# East Coast Large Scale Train Show



## KenBurkinshaw (Jan 17, 2012)

The East Coast Large Scale Trainshow (ECLSTS) is taking place at the York, PA fairgrounds the weekend of March 23 and 24. This Friday and Saturday show is traditionally the largest dedicated G scale show in the World. It’s international in flavor, with most of the large scale manufacturers present. A contingent from the OVGRS http://www.ovgrs.org/ is there every year as well as most of the larger clubs from the Eastern part of North America. This Show always features some of the finest large scale club layouts, as well as new product introductions, and unbelievable bargains on new large scale product. It’s not a flee market, but rather the largest Internet train vendors and manufacturers using this showcase to meet one to one with their customers.

If you belong to the the TCA (Train Collectors Association) you would be familiar with the show site. It's a five hour or less drive from most states on the East coast (a long day trip, but doable). You will quickly see that there is much more to large scale than LGB, and you'll be inspired by all the "stars" in the large scale game. The show also feature continuous seminars and "How to" sessions on most facets of large scale modeling!


----------



## Dan Pierce (Jan 2, 2012)

Due to unforeseen events, Yogi Wallace and Dave Bodner will not be able to attend and give their seminars.


----------



## Big Ed (Jun 16, 2009)

Dan Pierce said:


> Due to unforeseen events, Yogi Wallace and Dave Bodner will not be able to attend and give their seminars.


Who are they?


----------



## Dan Pierce (Jan 2, 2012)

Presenters at the ECLSTS the title of this thread.


----------



## Big Ed (Jun 16, 2009)

Dan Pierce said:


> Presenters at the ECLSTS the title of this thread.


OK...


----------



## tooter (Feb 26, 2010)

Hey Ken, 

Are there any pics of the event posted on the internet? I'd love to see them.

Greg


----------



## Dan Pierce (Jan 2, 2012)

Go to aristocraft.com and look at the ECLSTS part of the forum.


----------



## dablaze (Apr 17, 2012)

Hi Ken, You know the OVGRS bunch? I never travelled with them, but my dad did. I used to spend a lot of time with that crew.

Craig


----------



## dablaze (Apr 17, 2012)

Ken, I believe I figured it out....you're the American invasion guy! You would know my father, Bud. He was the yard master at Nelson Yard with the OVGRS group.

Craig


----------

--- Your instructions ---
Return, word for word, the stretch of the train show thread above from "Ken, I believe" through "the OVGRS group.".

--- Stored records ---
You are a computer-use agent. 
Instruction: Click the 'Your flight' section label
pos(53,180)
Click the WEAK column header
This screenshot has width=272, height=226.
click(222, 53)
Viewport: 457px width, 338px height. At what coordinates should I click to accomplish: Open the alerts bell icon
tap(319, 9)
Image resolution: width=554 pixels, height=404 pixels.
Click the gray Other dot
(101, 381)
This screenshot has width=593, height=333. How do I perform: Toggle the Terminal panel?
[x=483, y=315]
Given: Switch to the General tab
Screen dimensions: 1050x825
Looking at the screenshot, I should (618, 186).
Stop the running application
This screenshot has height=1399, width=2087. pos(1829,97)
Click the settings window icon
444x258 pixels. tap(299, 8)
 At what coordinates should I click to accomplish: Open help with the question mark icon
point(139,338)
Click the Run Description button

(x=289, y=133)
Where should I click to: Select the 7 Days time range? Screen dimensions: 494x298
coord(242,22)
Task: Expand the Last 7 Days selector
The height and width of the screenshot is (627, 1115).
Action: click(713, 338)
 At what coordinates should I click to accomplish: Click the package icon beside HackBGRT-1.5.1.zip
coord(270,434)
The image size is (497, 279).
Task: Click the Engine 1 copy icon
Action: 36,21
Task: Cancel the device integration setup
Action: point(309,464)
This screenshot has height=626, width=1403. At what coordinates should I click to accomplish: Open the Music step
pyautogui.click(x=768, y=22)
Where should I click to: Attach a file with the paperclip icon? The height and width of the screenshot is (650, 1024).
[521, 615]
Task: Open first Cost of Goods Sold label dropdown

--- Solution to this exercise ---
Ken, I believe I figured it out....you're the American invasion guy! You would know my father, Bud. He was the yard master at Nelson Yard with the OVGRS group.